_Work item_: All of the data below is to be output without alteration.

(Beginning of Information supplied)

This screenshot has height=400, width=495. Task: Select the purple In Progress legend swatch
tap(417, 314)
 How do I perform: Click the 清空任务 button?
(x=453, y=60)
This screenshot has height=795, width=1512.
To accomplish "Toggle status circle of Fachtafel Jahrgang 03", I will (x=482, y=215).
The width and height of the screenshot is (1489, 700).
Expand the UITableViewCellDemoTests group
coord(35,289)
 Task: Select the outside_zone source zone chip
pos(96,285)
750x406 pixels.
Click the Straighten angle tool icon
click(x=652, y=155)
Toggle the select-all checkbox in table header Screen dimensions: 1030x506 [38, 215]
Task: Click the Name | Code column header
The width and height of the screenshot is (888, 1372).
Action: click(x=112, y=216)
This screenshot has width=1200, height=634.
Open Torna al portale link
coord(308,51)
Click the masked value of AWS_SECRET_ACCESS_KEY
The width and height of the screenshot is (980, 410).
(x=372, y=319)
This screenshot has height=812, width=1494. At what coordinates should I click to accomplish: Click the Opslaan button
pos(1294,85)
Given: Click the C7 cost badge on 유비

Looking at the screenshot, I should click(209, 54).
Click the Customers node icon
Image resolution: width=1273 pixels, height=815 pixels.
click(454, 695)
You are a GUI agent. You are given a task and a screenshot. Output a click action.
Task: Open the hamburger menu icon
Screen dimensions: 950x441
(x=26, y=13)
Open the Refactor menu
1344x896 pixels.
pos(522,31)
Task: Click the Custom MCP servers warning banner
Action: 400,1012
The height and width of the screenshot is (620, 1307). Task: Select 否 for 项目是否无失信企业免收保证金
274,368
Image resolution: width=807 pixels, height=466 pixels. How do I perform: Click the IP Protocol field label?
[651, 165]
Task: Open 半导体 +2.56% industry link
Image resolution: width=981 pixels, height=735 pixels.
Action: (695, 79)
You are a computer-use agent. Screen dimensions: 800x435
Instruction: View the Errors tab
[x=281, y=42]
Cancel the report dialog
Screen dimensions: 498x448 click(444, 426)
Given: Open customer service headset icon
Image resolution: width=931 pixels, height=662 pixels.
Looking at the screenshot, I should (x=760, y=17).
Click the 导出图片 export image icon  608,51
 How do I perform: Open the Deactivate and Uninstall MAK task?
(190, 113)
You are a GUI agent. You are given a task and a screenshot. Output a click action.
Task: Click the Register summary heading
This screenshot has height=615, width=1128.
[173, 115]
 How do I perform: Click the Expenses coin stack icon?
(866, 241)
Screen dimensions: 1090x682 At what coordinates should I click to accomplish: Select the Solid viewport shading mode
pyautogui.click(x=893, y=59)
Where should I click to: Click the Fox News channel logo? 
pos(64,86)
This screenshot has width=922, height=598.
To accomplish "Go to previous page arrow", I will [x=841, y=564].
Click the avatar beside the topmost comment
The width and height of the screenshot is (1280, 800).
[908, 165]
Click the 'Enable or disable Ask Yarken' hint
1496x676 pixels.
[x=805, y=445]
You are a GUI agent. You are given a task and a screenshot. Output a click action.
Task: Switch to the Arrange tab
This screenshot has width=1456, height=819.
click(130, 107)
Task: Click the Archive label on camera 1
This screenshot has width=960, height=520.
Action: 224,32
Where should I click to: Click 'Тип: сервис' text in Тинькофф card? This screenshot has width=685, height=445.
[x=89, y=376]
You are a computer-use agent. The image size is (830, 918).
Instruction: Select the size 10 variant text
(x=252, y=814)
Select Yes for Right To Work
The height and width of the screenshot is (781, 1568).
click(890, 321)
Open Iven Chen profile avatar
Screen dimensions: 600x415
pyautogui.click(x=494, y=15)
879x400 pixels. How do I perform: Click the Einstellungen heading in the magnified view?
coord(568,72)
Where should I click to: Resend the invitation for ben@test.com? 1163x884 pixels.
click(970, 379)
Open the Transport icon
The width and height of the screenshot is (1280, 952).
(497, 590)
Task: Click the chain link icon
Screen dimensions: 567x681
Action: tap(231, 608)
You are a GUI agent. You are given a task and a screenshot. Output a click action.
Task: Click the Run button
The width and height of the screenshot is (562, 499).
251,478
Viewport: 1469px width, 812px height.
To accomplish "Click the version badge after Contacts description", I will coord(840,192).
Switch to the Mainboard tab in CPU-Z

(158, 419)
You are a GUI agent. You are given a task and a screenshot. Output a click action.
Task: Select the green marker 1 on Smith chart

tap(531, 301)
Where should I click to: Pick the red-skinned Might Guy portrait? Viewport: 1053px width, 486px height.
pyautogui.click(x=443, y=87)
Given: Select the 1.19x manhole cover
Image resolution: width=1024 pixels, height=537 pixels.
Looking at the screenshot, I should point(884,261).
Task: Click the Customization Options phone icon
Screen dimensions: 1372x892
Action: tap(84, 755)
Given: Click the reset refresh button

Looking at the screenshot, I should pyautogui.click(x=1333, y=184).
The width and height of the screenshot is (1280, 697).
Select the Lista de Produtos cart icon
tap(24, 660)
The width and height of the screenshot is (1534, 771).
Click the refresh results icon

(End of Information supplied)

_Result of this task_:
This screenshot has height=400, width=495. Task: Select the purple In Progress legend swatch
tap(417, 314)
 How do I perform: Click the 清空任务 button?
(x=453, y=60)
This screenshot has height=795, width=1512.
To accomplish "Toggle status circle of Fachtafel Jahrgang 03", I will (x=482, y=215).
The width and height of the screenshot is (1489, 700).
Expand the UITableViewCellDemoTests group
coord(35,289)
 Task: Select the outside_zone source zone chip
pos(96,285)
750x406 pixels.
Click the Straighten angle tool icon
click(x=652, y=155)
Toggle the select-all checkbox in table header Screen dimensions: 1030x506 [38, 215]
Task: Click the Name | Code column header
The width and height of the screenshot is (888, 1372).
Action: click(x=112, y=216)
This screenshot has width=1200, height=634.
Open Torna al portale link
coord(308,51)
Click the masked value of AWS_SECRET_ACCESS_KEY
The width and height of the screenshot is (980, 410).
(x=372, y=319)
This screenshot has height=812, width=1494. At what coordinates should I click to accomplish: Click the Opslaan button
pos(1294,85)
Given: Click the C7 cost badge on 유비

Looking at the screenshot, I should click(209, 54).
Click the Customers node icon
Image resolution: width=1273 pixels, height=815 pixels.
click(454, 695)
You are a GUI agent. You are given a task and a screenshot. Output a click action.
Task: Open the hamburger menu icon
Screen dimensions: 950x441
(x=26, y=13)
Open the Refactor menu
1344x896 pixels.
pos(522,31)
Task: Click the Custom MCP servers warning banner
Action: 400,1012
The height and width of the screenshot is (620, 1307). Task: Select 否 for 项目是否无失信企业免收保证金
274,368
Image resolution: width=807 pixels, height=466 pixels. How do I perform: Click the IP Protocol field label?
[651, 165]
Task: Open 半导体 +2.56% industry link
Image resolution: width=981 pixels, height=735 pixels.
Action: (695, 79)
You are a computer-use agent. Screen dimensions: 800x435
Instruction: View the Errors tab
[x=281, y=42]
Cancel the report dialog
Screen dimensions: 498x448 click(444, 426)
Given: Open customer service headset icon
Image resolution: width=931 pixels, height=662 pixels.
Looking at the screenshot, I should (x=760, y=17).
Click the 导出图片 export image icon  608,51
 How do I perform: Open the Deactivate and Uninstall MAK task?
(190, 113)
You are a GUI agent. You are given a task and a screenshot. Output a click action.
Task: Click the Register summary heading
This screenshot has height=615, width=1128.
[173, 115]
 How do I perform: Click the Expenses coin stack icon?
(866, 241)
Screen dimensions: 1090x682 At what coordinates should I click to accomplish: Select the Solid viewport shading mode
pyautogui.click(x=893, y=59)
Where should I click to: Click the Fox News channel logo? 
pos(64,86)
This screenshot has width=922, height=598.
To accomplish "Go to previous page arrow", I will [x=841, y=564].
Click the avatar beside the topmost comment
The width and height of the screenshot is (1280, 800).
[908, 165]
Click the 'Enable or disable Ask Yarken' hint
1496x676 pixels.
[x=805, y=445]
You are a GUI agent. You are given a task and a screenshot. Output a click action.
Task: Switch to the Arrange tab
This screenshot has width=1456, height=819.
click(130, 107)
Task: Click the Archive label on camera 1
This screenshot has width=960, height=520.
Action: 224,32
Where should I click to: Click 'Тип: сервис' text in Тинькофф card? This screenshot has width=685, height=445.
[x=89, y=376]
You are a computer-use agent. The image size is (830, 918).
Instruction: Select the size 10 variant text
(x=252, y=814)
Select Yes for Right To Work
The height and width of the screenshot is (781, 1568).
click(890, 321)
Open Iven Chen profile avatar
Screen dimensions: 600x415
pyautogui.click(x=494, y=15)
879x400 pixels. How do I perform: Click the Einstellungen heading in the magnified view?
coord(568,72)
Where should I click to: Resend the invitation for ben@test.com? 1163x884 pixels.
click(970, 379)
Open the Transport icon
The width and height of the screenshot is (1280, 952).
(497, 590)
Task: Click the chain link icon
Screen dimensions: 567x681
Action: tap(231, 608)
You are a GUI agent. You are given a task and a screenshot. Output a click action.
Task: Click the Run button
The width and height of the screenshot is (562, 499).
251,478
Viewport: 1469px width, 812px height.
To accomplish "Click the version badge after Contacts description", I will coord(840,192).
Switch to the Mainboard tab in CPU-Z

(158, 419)
You are a GUI agent. You are given a task and a screenshot. Output a click action.
Task: Select the green marker 1 on Smith chart

tap(531, 301)
Where should I click to: Pick the red-skinned Might Guy portrait? Viewport: 1053px width, 486px height.
pyautogui.click(x=443, y=87)
Given: Select the 1.19x manhole cover
Image resolution: width=1024 pixels, height=537 pixels.
Looking at the screenshot, I should point(884,261).
Task: Click the Customization Options phone icon
Screen dimensions: 1372x892
Action: tap(84, 755)
Given: Click the reset refresh button

Looking at the screenshot, I should pyautogui.click(x=1333, y=184).
The width and height of the screenshot is (1280, 697).
Select the Lista de Produtos cart icon
tap(24, 660)
The width and height of the screenshot is (1534, 771).
Click the refresh results icon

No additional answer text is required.